>>>>>
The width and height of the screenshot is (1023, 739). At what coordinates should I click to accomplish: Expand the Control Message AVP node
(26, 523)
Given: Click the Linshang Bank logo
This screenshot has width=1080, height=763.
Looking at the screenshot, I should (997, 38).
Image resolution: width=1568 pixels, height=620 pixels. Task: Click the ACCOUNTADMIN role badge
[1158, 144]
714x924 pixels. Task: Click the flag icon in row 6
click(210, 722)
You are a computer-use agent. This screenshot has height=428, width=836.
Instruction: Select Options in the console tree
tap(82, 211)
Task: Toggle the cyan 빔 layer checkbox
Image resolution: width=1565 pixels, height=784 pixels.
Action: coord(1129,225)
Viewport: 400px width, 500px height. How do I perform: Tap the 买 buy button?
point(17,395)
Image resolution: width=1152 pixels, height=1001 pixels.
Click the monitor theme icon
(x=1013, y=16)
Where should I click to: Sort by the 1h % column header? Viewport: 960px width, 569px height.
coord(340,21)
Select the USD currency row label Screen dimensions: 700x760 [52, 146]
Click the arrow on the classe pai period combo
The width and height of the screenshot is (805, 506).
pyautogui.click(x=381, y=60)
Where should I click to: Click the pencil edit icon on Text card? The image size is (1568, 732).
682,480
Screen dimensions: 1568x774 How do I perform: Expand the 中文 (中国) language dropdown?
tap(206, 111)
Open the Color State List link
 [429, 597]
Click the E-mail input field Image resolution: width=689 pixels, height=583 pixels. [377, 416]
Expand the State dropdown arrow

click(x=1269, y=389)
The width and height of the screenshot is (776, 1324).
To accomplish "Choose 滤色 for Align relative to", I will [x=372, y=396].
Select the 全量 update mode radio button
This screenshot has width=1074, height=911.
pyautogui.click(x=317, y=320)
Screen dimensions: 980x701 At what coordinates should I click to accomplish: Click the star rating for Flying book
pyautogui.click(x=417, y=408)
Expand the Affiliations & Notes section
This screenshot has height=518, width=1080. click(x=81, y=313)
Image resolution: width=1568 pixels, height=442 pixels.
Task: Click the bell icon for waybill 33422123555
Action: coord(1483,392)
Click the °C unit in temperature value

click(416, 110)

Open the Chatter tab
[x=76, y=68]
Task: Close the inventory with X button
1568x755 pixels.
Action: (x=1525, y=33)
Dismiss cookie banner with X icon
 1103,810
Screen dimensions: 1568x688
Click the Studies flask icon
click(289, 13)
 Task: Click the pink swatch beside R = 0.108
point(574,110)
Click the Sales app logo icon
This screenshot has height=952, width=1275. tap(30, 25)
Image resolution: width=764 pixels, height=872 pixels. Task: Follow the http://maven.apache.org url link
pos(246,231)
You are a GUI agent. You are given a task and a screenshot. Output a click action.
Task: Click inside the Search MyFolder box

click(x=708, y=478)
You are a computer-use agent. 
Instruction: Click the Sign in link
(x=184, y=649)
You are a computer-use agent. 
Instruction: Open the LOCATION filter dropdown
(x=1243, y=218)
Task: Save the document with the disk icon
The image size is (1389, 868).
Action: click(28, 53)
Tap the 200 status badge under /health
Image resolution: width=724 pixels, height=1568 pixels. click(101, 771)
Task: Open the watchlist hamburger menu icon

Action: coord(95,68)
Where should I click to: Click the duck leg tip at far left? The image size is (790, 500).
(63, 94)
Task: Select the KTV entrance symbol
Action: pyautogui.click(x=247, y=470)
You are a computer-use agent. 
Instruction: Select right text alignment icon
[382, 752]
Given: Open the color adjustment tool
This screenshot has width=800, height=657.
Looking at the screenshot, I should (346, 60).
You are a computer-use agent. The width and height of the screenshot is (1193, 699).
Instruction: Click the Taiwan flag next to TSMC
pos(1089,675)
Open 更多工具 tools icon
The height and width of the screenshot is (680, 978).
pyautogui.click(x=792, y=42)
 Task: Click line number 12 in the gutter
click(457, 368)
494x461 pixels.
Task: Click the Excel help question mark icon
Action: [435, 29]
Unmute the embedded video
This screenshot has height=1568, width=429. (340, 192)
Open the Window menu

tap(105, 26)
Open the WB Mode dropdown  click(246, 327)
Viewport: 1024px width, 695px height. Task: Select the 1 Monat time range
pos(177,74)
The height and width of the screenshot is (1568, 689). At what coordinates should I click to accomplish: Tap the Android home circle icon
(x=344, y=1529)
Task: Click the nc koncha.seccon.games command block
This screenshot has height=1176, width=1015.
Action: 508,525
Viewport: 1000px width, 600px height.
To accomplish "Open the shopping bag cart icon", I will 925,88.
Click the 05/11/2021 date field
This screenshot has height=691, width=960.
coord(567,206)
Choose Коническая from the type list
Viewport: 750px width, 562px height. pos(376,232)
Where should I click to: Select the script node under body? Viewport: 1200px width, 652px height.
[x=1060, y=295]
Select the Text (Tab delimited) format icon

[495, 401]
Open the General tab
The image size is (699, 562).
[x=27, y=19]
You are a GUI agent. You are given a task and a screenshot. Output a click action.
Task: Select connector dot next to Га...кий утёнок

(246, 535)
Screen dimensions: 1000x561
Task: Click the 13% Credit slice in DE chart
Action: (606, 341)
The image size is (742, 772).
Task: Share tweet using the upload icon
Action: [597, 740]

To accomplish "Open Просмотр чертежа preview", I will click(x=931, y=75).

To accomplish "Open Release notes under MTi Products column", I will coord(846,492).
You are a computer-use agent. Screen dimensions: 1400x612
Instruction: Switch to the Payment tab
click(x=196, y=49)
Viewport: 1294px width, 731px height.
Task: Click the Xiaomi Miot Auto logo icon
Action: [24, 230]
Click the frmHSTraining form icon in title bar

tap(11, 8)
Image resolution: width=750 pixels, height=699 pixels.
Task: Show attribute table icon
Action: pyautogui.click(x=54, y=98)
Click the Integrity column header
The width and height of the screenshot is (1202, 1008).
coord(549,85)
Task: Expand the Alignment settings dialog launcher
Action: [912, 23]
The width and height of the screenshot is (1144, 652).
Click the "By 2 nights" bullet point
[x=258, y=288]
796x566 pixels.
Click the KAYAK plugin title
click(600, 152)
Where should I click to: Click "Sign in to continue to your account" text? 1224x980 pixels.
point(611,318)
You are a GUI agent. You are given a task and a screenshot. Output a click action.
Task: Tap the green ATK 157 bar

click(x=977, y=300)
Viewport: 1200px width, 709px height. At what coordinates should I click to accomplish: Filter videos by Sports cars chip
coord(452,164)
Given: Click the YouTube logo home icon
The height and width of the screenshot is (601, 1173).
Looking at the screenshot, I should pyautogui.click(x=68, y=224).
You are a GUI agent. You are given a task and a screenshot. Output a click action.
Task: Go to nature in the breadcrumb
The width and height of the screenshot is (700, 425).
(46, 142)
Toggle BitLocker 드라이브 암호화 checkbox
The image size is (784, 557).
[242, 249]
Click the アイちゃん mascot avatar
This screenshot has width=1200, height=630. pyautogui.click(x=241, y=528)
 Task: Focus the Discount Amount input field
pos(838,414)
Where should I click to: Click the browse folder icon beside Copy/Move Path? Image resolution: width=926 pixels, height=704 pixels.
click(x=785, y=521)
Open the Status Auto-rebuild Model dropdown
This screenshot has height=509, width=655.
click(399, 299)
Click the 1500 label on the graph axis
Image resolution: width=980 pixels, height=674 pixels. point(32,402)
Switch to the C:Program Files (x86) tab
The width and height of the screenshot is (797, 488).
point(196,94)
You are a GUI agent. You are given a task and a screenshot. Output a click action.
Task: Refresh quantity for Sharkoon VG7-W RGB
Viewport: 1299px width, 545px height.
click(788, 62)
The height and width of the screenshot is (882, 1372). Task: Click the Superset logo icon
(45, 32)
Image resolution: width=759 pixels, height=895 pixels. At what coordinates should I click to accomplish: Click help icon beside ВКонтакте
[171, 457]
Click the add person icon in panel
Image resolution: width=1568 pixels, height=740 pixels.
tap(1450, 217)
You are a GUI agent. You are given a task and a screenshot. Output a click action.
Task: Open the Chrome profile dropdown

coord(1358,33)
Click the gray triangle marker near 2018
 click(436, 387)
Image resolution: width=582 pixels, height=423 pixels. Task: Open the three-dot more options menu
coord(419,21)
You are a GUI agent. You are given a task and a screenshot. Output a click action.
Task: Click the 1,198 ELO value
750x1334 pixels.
<<<<<
Using the records above, copy word for word the line with "Image resolution: width=1565", the line with "Click the arrow", and every line between them.

Image resolution: width=1565 pixels, height=784 pixels.
Action: coord(1129,225)
Viewport: 400px width, 500px height. How do I perform: Tap the 买 buy button?
point(17,395)
Image resolution: width=1152 pixels, height=1001 pixels.
Click the monitor theme icon
(x=1013, y=16)
Where should I click to: Sort by the 1h % column header? Viewport: 960px width, 569px height.
coord(340,21)
Select the USD currency row label Screen dimensions: 700x760 [52, 146]
Click the arrow on the classe pai period combo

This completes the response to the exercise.